* **SOURCE MATERIAL**:

___

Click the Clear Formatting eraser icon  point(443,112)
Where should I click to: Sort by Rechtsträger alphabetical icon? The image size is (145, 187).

___

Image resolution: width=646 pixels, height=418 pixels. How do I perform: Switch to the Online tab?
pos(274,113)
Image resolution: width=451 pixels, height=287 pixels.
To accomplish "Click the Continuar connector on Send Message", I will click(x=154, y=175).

___

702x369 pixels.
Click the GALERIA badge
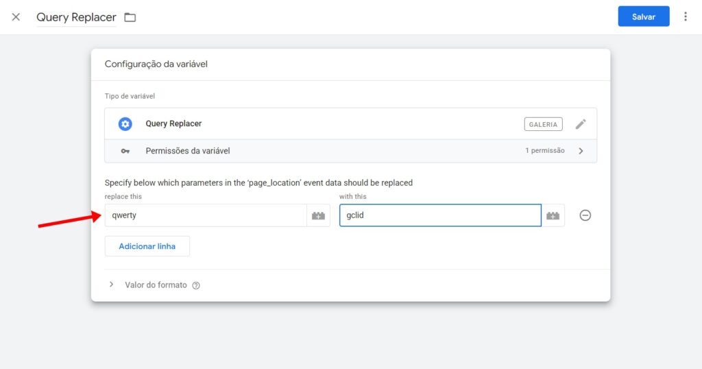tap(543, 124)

___

Please show every line of the entries above that contains the word "icon".

* **ANSWER AREA**:
Click the Clear Formatting eraser icon  point(443,112)
Where should I click to: Sort by Rechtsträger alphabetical icon? The image size is (145, 187).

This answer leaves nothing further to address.